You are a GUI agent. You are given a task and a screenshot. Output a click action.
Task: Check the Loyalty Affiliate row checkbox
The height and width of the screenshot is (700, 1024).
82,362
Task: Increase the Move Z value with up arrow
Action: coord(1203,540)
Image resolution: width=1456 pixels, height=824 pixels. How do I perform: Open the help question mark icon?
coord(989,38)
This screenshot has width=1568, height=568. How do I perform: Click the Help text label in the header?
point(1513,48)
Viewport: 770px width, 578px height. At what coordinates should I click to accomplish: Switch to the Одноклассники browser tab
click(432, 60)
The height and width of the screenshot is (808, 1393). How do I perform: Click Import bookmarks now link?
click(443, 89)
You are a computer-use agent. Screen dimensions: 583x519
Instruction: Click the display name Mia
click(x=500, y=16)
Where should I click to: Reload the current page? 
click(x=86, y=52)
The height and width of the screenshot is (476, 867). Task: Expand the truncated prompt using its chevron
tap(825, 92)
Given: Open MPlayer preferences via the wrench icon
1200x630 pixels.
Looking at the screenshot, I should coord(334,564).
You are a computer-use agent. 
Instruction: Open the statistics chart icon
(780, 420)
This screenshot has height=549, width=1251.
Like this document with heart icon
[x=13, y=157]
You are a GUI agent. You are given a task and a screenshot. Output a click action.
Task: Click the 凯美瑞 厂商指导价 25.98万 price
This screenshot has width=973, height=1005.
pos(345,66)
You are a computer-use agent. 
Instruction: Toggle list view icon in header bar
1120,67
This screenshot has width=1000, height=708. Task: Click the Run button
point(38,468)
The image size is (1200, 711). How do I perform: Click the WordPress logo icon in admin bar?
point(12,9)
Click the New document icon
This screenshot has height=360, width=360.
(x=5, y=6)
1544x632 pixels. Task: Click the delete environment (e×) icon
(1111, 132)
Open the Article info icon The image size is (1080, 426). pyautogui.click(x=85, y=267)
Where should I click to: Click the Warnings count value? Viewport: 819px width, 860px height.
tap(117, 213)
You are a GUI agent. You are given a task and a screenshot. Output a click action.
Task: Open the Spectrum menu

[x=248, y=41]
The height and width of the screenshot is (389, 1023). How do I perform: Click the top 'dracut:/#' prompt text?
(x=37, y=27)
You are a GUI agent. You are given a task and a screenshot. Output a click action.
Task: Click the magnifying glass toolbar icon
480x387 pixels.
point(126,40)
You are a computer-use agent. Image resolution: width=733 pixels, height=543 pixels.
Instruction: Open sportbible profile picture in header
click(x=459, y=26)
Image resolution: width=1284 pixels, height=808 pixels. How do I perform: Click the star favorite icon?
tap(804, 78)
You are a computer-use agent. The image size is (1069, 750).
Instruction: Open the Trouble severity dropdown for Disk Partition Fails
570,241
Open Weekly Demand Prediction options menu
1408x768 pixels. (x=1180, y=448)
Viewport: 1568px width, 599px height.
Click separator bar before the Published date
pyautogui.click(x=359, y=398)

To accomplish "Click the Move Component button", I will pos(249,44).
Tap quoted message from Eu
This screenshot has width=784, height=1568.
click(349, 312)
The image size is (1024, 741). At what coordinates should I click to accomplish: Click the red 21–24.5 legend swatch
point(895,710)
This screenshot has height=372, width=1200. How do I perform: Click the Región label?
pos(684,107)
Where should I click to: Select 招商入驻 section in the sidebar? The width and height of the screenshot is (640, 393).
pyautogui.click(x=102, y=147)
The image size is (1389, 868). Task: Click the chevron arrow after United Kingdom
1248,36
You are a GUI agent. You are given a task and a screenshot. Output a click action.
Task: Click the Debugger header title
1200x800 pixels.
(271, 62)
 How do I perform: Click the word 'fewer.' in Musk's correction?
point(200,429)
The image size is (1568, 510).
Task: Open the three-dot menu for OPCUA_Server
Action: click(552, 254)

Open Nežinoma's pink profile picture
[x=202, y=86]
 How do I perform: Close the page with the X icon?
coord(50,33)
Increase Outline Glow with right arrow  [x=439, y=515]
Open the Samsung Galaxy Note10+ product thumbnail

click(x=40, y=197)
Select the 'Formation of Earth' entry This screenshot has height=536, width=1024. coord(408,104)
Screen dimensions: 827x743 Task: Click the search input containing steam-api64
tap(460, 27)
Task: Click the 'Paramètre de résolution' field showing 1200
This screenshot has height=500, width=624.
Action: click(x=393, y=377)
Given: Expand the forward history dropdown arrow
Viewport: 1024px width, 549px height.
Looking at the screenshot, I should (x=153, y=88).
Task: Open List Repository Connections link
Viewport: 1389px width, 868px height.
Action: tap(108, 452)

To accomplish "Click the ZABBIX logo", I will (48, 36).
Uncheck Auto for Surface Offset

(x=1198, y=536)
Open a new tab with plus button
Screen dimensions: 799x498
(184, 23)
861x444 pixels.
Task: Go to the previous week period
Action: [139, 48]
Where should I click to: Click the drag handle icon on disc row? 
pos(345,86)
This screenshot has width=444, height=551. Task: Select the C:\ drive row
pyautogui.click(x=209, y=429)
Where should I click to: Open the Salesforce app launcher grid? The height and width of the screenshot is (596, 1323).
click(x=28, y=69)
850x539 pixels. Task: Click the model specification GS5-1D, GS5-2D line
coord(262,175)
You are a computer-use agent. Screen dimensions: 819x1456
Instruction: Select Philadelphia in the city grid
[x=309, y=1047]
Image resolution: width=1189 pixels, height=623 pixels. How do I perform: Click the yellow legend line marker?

== == ==

What you will do: Copy all the entries verbatim.

Output of the task:
You are a GUI agent. You are given a task and a screenshot. Output a click action.
Task: Check the Loyalty Affiliate row checkbox
The height and width of the screenshot is (700, 1024).
82,362
Task: Increase the Move Z value with up arrow
Action: coord(1203,540)
Image resolution: width=1456 pixels, height=824 pixels. How do I perform: Open the help question mark icon?
coord(989,38)
This screenshot has width=1568, height=568. How do I perform: Click the Help text label in the header?
point(1513,48)
Viewport: 770px width, 578px height. At what coordinates should I click to accomplish: Switch to the Одноклассники browser tab
click(432, 60)
The height and width of the screenshot is (808, 1393). How do I perform: Click Import bookmarks now link?
click(443, 89)
You are a computer-use agent. Screen dimensions: 583x519
Instruction: Click the display name Mia
click(x=500, y=16)
Where should I click to: Reload the current page? 
click(x=86, y=52)
The height and width of the screenshot is (476, 867). Task: Expand the truncated prompt using its chevron
tap(825, 92)
Given: Open MPlayer preferences via the wrench icon
1200x630 pixels.
Looking at the screenshot, I should coord(334,564).
You are a computer-use agent. 
Instruction: Open the statistics chart icon
(780, 420)
This screenshot has height=549, width=1251.
Like this document with heart icon
[x=13, y=157]
You are a GUI agent. You are given a task and a screenshot. Output a click action.
Task: Click the 凯美瑞 厂商指导价 25.98万 price
This screenshot has width=973, height=1005.
pos(345,66)
You are a computer-use agent. 
Instruction: Toggle list view icon in header bar
1120,67
This screenshot has width=1000, height=708. Task: Click the Run button
point(38,468)
The image size is (1200, 711). How do I perform: Click the WordPress logo icon in admin bar?
point(12,9)
Click the New document icon
This screenshot has height=360, width=360.
(x=5, y=6)
1544x632 pixels. Task: Click the delete environment (e×) icon
(1111, 132)
Open the Article info icon The image size is (1080, 426). pyautogui.click(x=85, y=267)
Where should I click to: Click the Warnings count value? Viewport: 819px width, 860px height.
tap(117, 213)
You are a GUI agent. You are given a task and a screenshot. Output a click action.
Task: Open the Spectrum menu

[x=248, y=41]
The height and width of the screenshot is (389, 1023). How do I perform: Click the top 'dracut:/#' prompt text?
(x=37, y=27)
You are a GUI agent. You are given a task and a screenshot. Output a click action.
Task: Click the magnifying glass toolbar icon
480x387 pixels.
point(126,40)
You are a computer-use agent. Image resolution: width=733 pixels, height=543 pixels.
Instruction: Open sportbible profile picture in header
click(x=459, y=26)
Image resolution: width=1284 pixels, height=808 pixels. How do I perform: Click the star favorite icon?
tap(804, 78)
You are a computer-use agent. The image size is (1069, 750).
Instruction: Open the Trouble severity dropdown for Disk Partition Fails
570,241
Open Weekly Demand Prediction options menu
1408x768 pixels. (x=1180, y=448)
Viewport: 1568px width, 599px height.
Click separator bar before the Published date
pyautogui.click(x=359, y=398)

To accomplish "Click the Move Component button", I will pos(249,44).
Tap quoted message from Eu
This screenshot has width=784, height=1568.
click(349, 312)
The image size is (1024, 741). At what coordinates should I click to accomplish: Click the red 21–24.5 legend swatch
point(895,710)
This screenshot has height=372, width=1200. How do I perform: Click the Región label?
pos(684,107)
Where should I click to: Select 招商入驻 section in the sidebar? The width and height of the screenshot is (640, 393).
pyautogui.click(x=102, y=147)
The image size is (1389, 868). Task: Click the chevron arrow after United Kingdom
1248,36
You are a GUI agent. You are given a task and a screenshot. Output a click action.
Task: Click the Debugger header title
1200x800 pixels.
(271, 62)
 How do I perform: Click the word 'fewer.' in Musk's correction?
point(200,429)
The image size is (1568, 510).
Task: Open the three-dot menu for OPCUA_Server
Action: click(552, 254)

Open Nežinoma's pink profile picture
[x=202, y=86]
 How do I perform: Close the page with the X icon?
coord(50,33)
Increase Outline Glow with right arrow  [x=439, y=515]
Open the Samsung Galaxy Note10+ product thumbnail

click(x=40, y=197)
Select the 'Formation of Earth' entry This screenshot has height=536, width=1024. coord(408,104)
Screen dimensions: 827x743 Task: Click the search input containing steam-api64
tap(460, 27)
Task: Click the 'Paramètre de résolution' field showing 1200
This screenshot has height=500, width=624.
Action: click(x=393, y=377)
Given: Expand the forward history dropdown arrow
Viewport: 1024px width, 549px height.
Looking at the screenshot, I should (x=153, y=88).
Task: Open List Repository Connections link
Viewport: 1389px width, 868px height.
Action: tap(108, 452)

To accomplish "Click the ZABBIX logo", I will (48, 36).
Uncheck Auto for Surface Offset

(x=1198, y=536)
Open a new tab with plus button
Screen dimensions: 799x498
(184, 23)
861x444 pixels.
Task: Go to the previous week period
Action: [139, 48]
Where should I click to: Click the drag handle icon on disc row? 
pos(345,86)
This screenshot has width=444, height=551. Task: Select the C:\ drive row
pyautogui.click(x=209, y=429)
Where should I click to: Open the Salesforce app launcher grid? The height and width of the screenshot is (596, 1323).
click(x=28, y=69)
850x539 pixels. Task: Click the model specification GS5-1D, GS5-2D line
coord(262,175)
You are a computer-use agent. Screen dimensions: 819x1456
Instruction: Select Philadelphia in the city grid
[x=309, y=1047]
Image resolution: width=1189 pixels, height=623 pixels. How do I perform: Click the yellow legend line marker?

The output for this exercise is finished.